AUGUSTA — Nathan Spaulding used traditional tools of the trade, a scraper and sandpaper, as he removed paint and smoothed out the newly exposed bare wood of a century-old main entrance door frame at the historic Colonial Theater.
Meanwhile, his wife, Katie, on the opposite side of the same doorway onto Water Street, employed a decidedly more modern, high-tech approach by using a laser.
They shared the same basic shared goal: make the wooden doors and windows of the old theater, which is on the National Register of Historic Places, look brand new even as they retain their century-old character.
Spaulding, 40, who has been in the wood restoration trade since he was a boy working with his dad, sought out the challenging work on the downtown Augusta theater. The historic building, originally built in 1913 and rebuilt in 1926 following a fire, has sat mostly vacant since it closed as a movie theater in 1969.
He approached members of the theater’s building committee on a dark, rainy night as they left the theater, handing them business cards and striking up a conversation with Gary Peachey, chairman of the building committee, as well as the project’s architect.
Spaulding, owner of Spauldings Furniture Restorations, won a bidding process to do the work. Now, his small shop, just over the crest of Sand Hill up Northern Avenue from the theater, is filled with both partially restored doors and windows from the theater. He also has new doors and windows he’s repaired and replicated to look like their old counterparts, to replace items that were too rotten or damaged to be reused.
“I love working with this historic millwork, and saving history,” Spaulding said of why he sought out the work at the theater. “When we moved here (in 2018), we really just fell in love with the town. And this (the theater) is just one of those cool projects I wanted to be a part of. It’s going to be a stunning venue.”

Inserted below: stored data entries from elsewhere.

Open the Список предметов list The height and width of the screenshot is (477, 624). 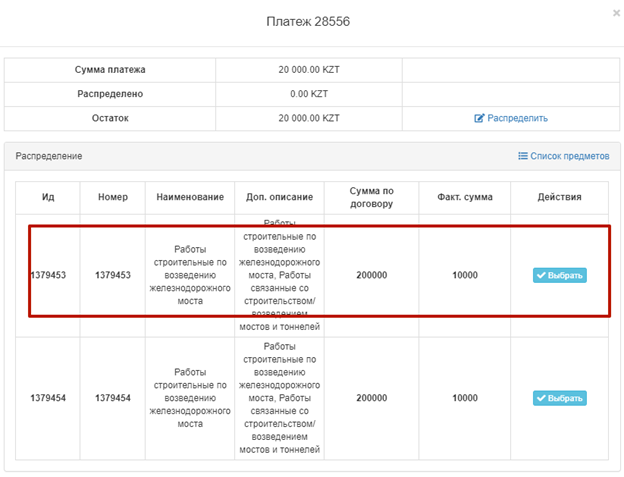coord(563,156)
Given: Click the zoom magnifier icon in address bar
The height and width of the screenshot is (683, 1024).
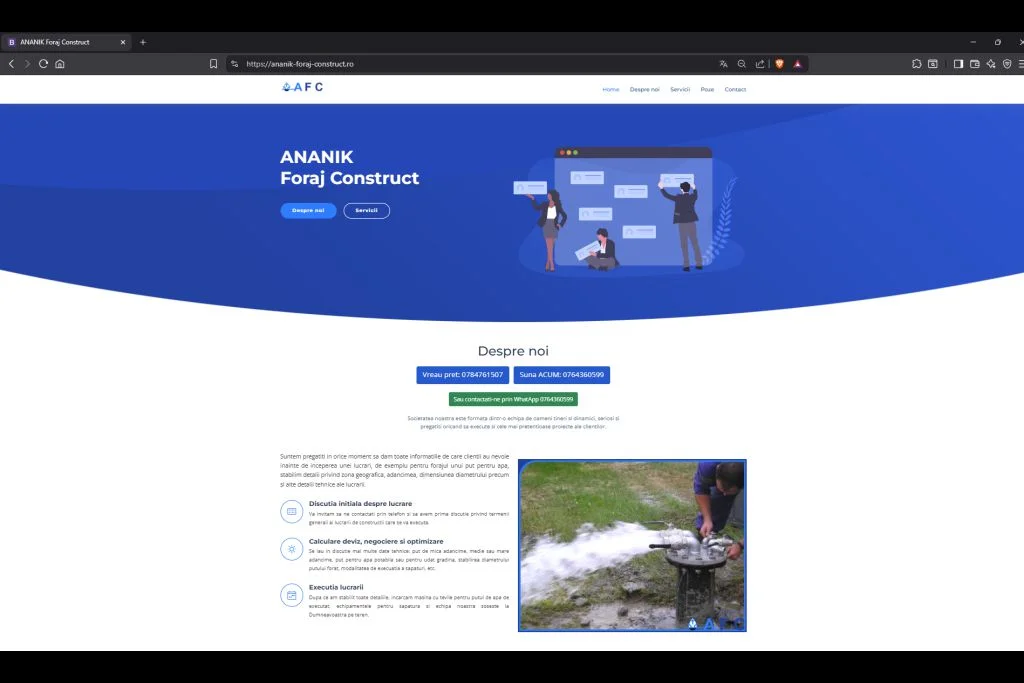Looking at the screenshot, I should point(742,64).
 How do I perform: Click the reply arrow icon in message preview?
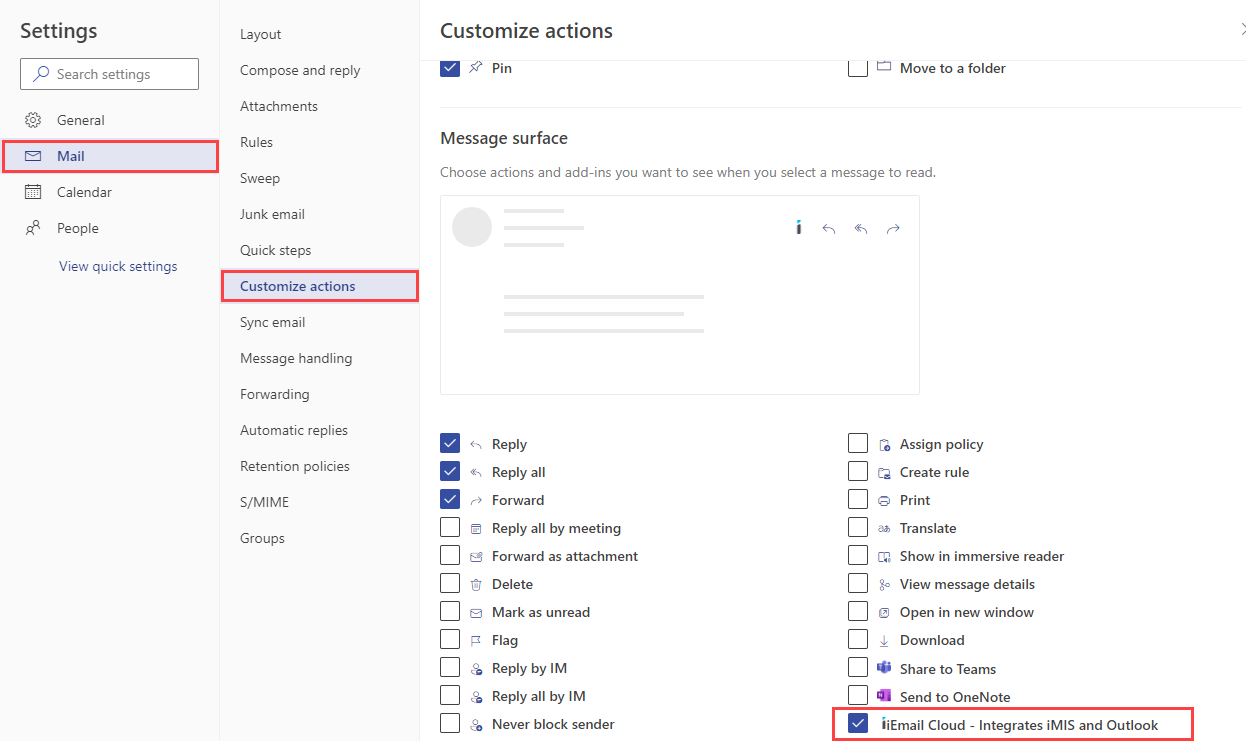coord(828,229)
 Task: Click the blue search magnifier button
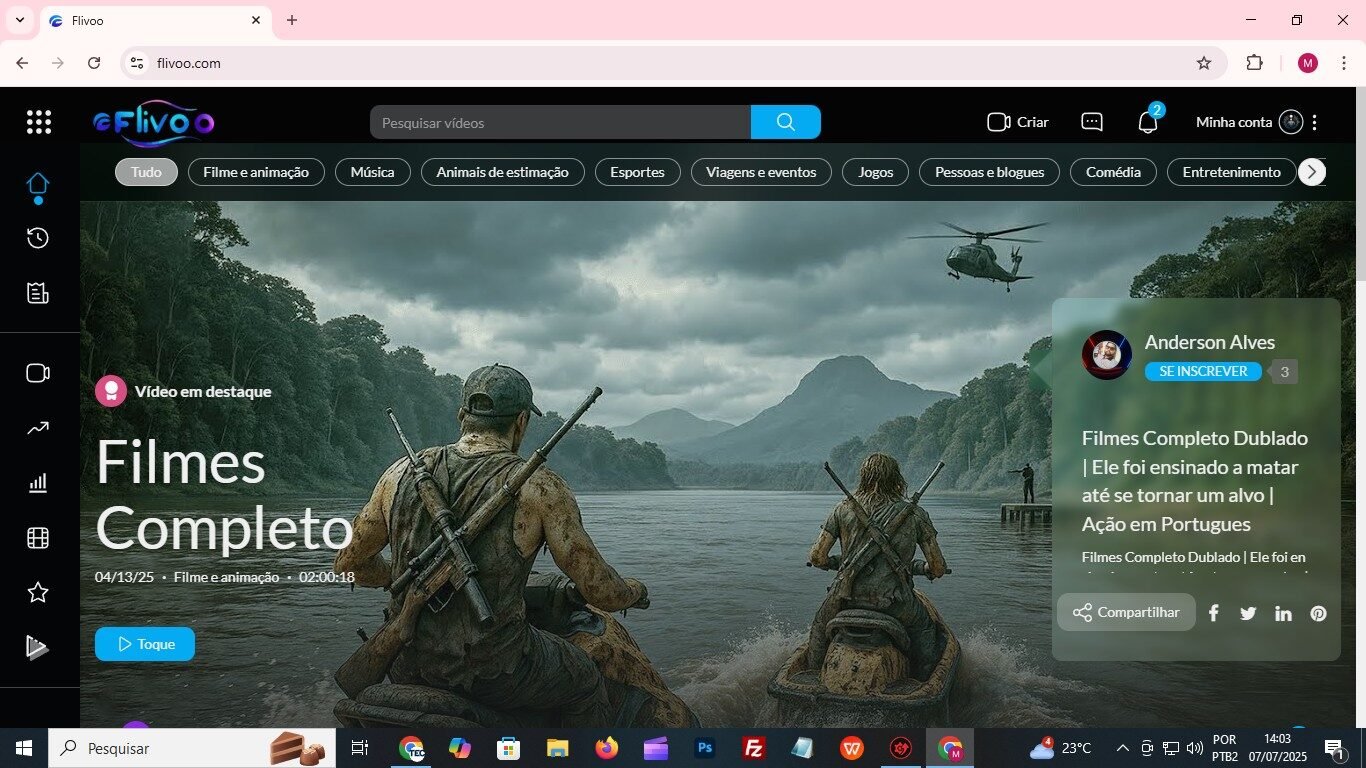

Cathy Milojevic-Kaey, interim executive director of the Colonial Theater, said Spaulding’s timing was excellent, as they were just then seeking someone with “a level of craftsmanship that would maintain and restore the integrity of the original structure as much as possible.”
“Because restoration is their specialty, Spauldings was certainly qualified, and to find someone local was like icing on the cake,” Milojevic-Kaey said. “Still, there was a bidding process and the Spaulding bid was the most competitive we received. Nathan Spaulding’s meticulous attention to detail is rare these days. For him, this is not just a job, but his passion, and that is evident in his work. We’re very pleased with the outcome thus far.”
The highest-tech tool the Spauldings are using to save old wooden pieces of the theater is a $12,000 laser ablation stripping machine, custom ordered and imported from the country of China. The tool uses a laser to burn paint off the surface of wood, vaporizing it and thus leaving behind no waste to clean up.
An old movie poster hanging on the wall inside the lobby was visible behind Nathan and Katie Spaulding from the street through the partially painted and partially bare wood door frame they worked on together.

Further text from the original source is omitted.